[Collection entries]
^^^^

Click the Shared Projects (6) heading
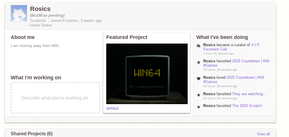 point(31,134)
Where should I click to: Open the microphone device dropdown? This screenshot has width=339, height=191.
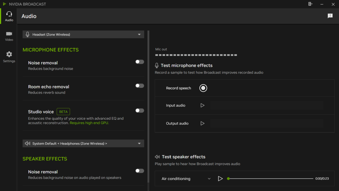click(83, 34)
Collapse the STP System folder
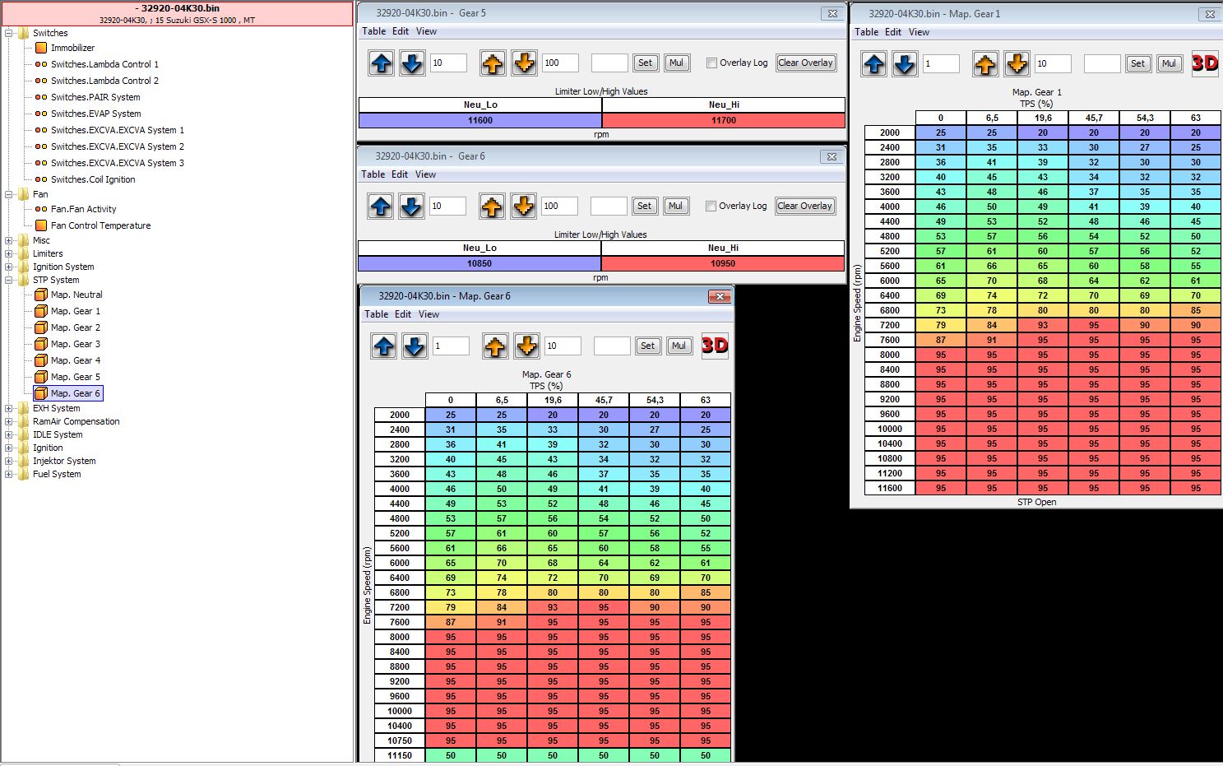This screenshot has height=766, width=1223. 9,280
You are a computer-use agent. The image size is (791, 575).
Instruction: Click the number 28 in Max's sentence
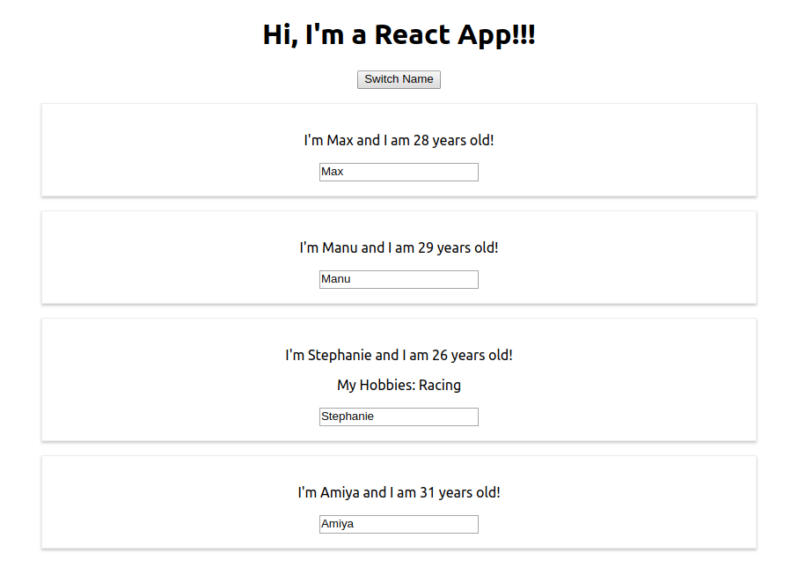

^^^^

→ Set problem: Render the text of the entries above as a JSON list of strings, with one string per line and blank lines omitted. Leave the pictures out.

→ Reply:
[
  "Click the Shared Projects (6) heading",
  " point(31,134)",
  "Where should I click to: Open the microphone device dropdown? This screenshot has width=339, height=191.",
  "click(83, 34)",
  "Collapse the STP System folder",
  "This screenshot has height=766, width=1223. 9,280",
  "You are a computer-use agent. The image size is (791, 575).",
  "Instruction: Click the number 28 in Max's sentence"
]